= Work instructions =
Using the data beneath this instruction, retype only the lines from the one that contains "Prehľad objednávok (47, 2114)" down to the one that contains "Nastavenie súkromia", both included, exactly as they appear.
□ □ □ □
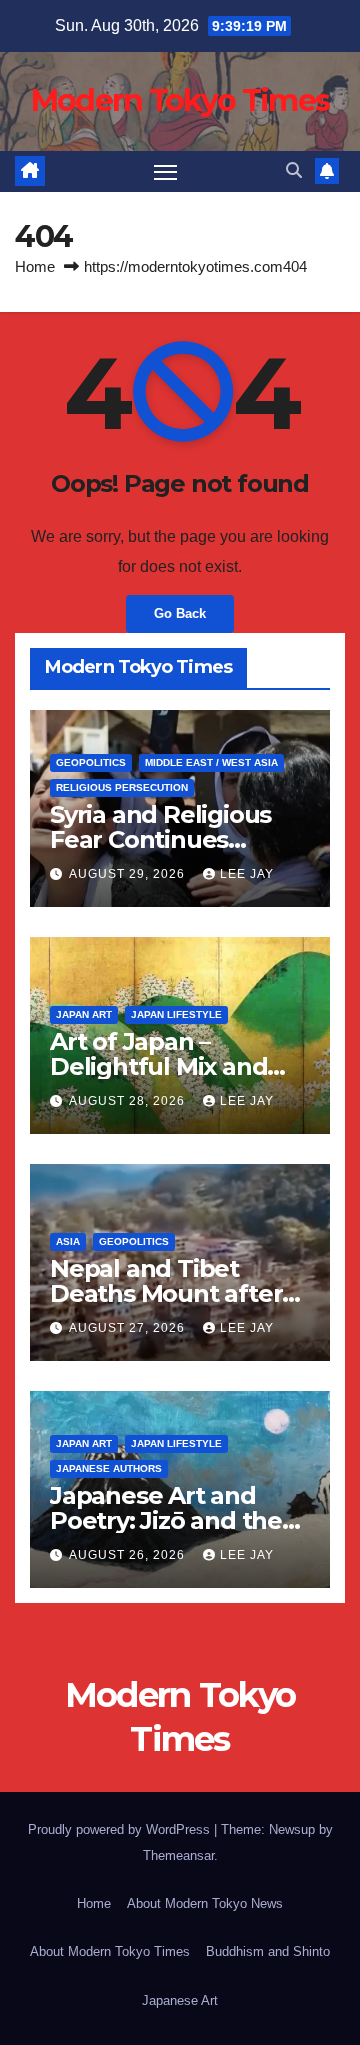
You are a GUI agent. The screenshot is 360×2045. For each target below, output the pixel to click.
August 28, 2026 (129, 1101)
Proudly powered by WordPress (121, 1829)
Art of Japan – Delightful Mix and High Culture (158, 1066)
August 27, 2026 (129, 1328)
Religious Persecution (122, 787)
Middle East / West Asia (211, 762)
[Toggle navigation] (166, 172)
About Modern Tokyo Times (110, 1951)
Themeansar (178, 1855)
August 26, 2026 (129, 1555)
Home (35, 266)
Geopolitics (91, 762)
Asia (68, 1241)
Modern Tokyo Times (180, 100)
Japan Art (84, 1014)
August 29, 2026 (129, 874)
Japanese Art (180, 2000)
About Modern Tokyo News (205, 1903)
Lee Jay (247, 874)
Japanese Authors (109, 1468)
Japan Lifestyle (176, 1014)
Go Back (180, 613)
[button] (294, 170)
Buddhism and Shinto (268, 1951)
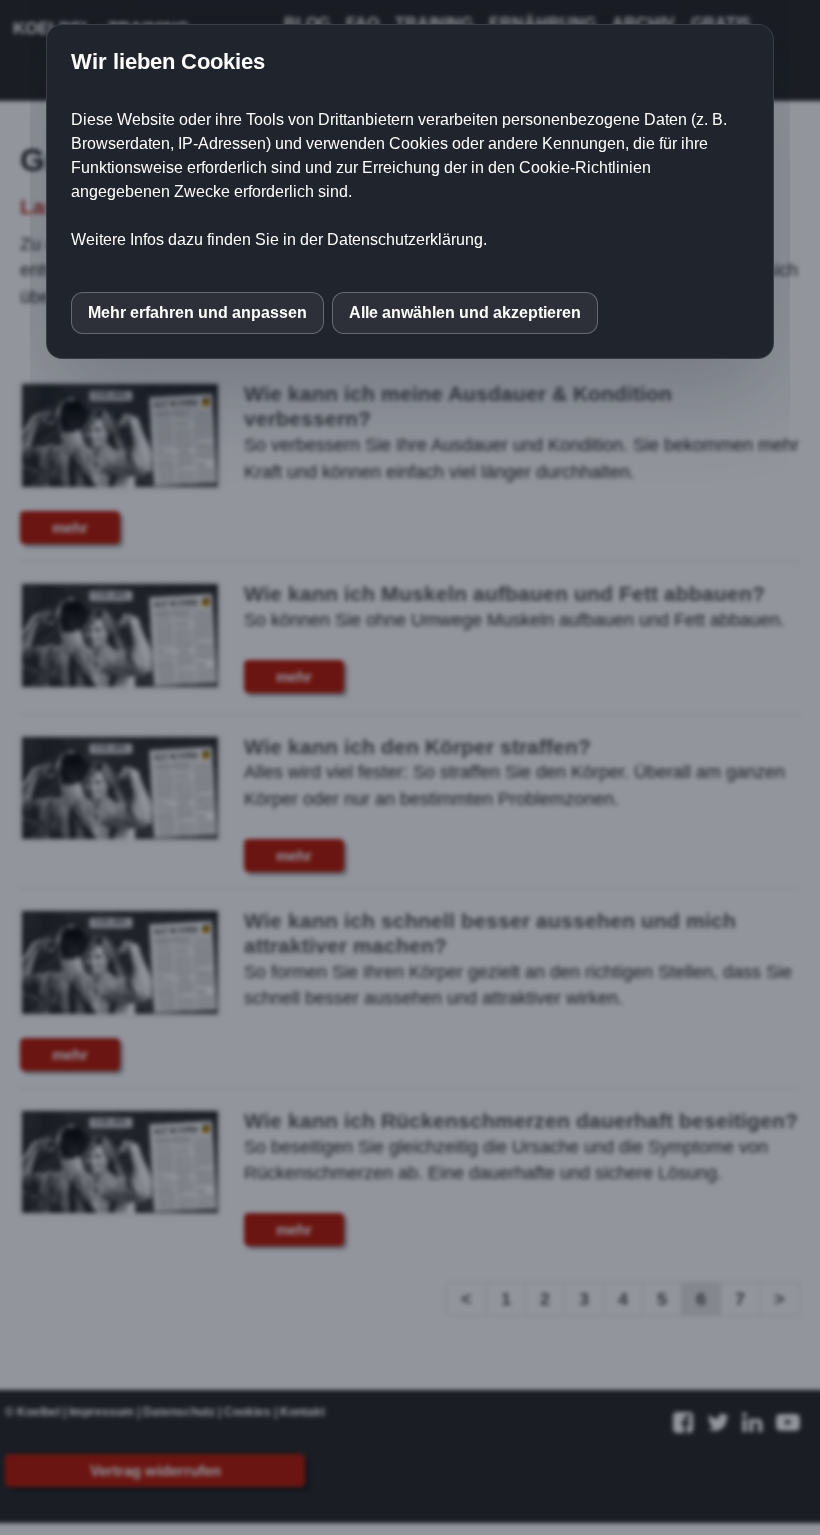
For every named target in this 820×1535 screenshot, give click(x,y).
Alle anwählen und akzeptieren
□ □ □ □
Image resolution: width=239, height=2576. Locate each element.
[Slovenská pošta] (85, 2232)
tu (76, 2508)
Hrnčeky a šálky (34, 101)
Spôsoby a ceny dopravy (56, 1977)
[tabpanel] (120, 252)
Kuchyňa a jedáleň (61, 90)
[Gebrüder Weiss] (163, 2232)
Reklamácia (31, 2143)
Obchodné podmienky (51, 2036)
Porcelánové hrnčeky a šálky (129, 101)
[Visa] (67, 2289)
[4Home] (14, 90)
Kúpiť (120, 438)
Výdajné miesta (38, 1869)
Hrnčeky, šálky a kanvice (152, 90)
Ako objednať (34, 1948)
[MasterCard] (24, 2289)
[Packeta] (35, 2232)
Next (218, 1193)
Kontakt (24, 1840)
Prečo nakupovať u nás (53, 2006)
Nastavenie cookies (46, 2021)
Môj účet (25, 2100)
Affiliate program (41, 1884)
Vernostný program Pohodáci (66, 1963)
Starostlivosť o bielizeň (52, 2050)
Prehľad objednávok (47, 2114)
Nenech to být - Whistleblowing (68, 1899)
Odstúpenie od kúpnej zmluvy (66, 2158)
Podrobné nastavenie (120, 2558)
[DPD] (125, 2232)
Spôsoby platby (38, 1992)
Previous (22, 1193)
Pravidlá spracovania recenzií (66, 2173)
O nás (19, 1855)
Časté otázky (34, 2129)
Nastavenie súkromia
□ □ □ □
= Task solution =
Prehľad objednávok (47, 2114)
Nenech to být - Whistleblowing (68, 1899)
Odstúpenie od kúpnej zmluvy (66, 2158)
Podrobné nastavenie (120, 2558)
[DPD] (125, 2232)
Spôsoby platby (38, 1992)
Previous (22, 1193)
Pravidlá spracovania recenzií (66, 2173)
O nás (19, 1855)
Časté otázky (34, 2129)
Nastavenie súkromia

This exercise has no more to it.